> [WHAT THE TASK REQUIRES] Extract every line of the entries below that contains the string "pixels", treating uppercase and lowercase letters as different.

> [INPUT ROWS]

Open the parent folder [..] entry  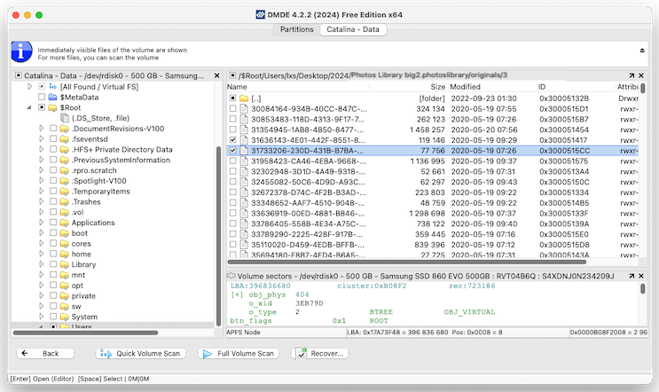coord(256,98)
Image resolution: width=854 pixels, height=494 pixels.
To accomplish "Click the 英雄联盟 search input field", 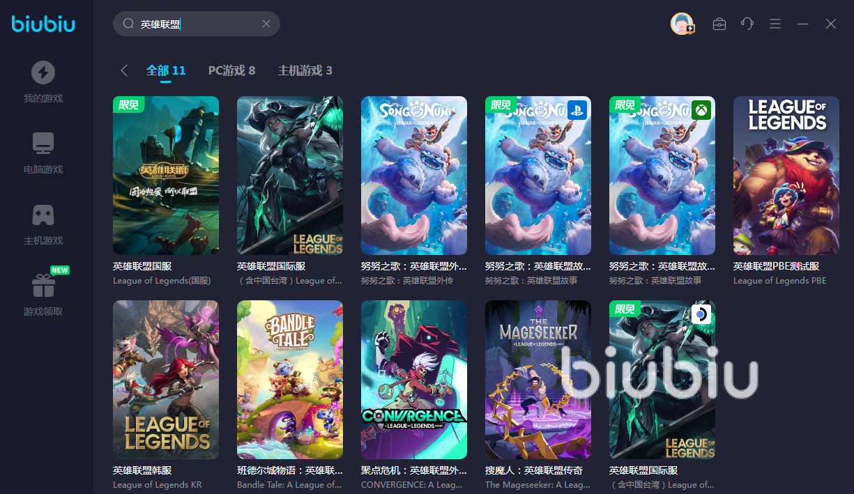I will click(x=197, y=24).
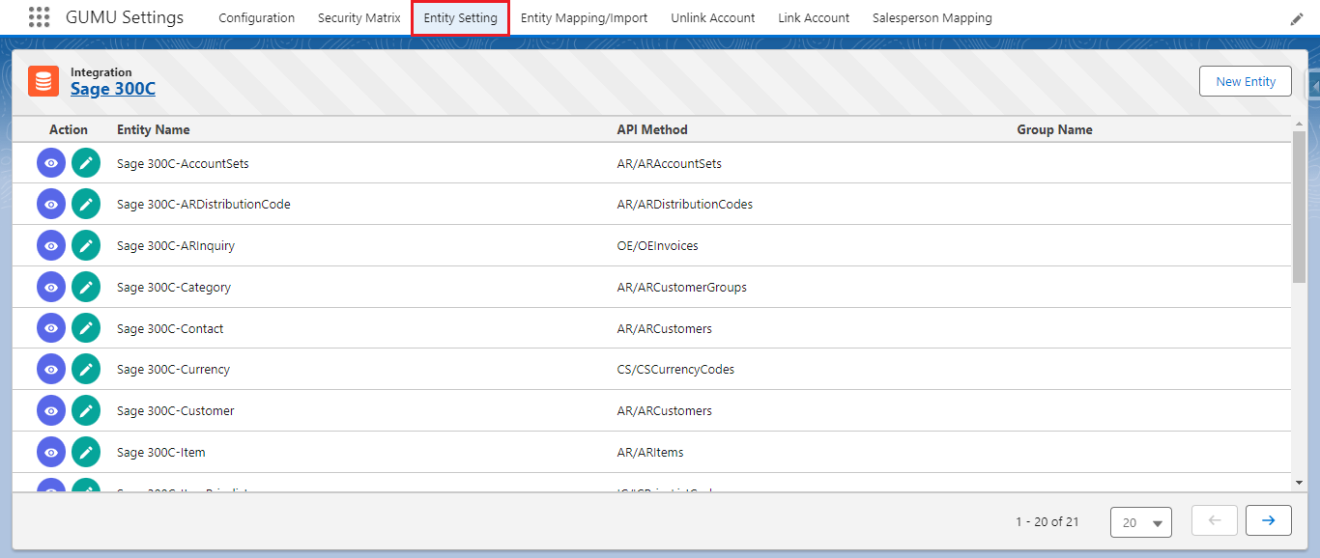View Sage 300C-Contact using eye icon
1320x558 pixels.
pos(51,328)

> [ANSWER TO THIS EXERCISE]
Image resolution: width=854 pixels, height=494 pixels.
1320x558 pixels.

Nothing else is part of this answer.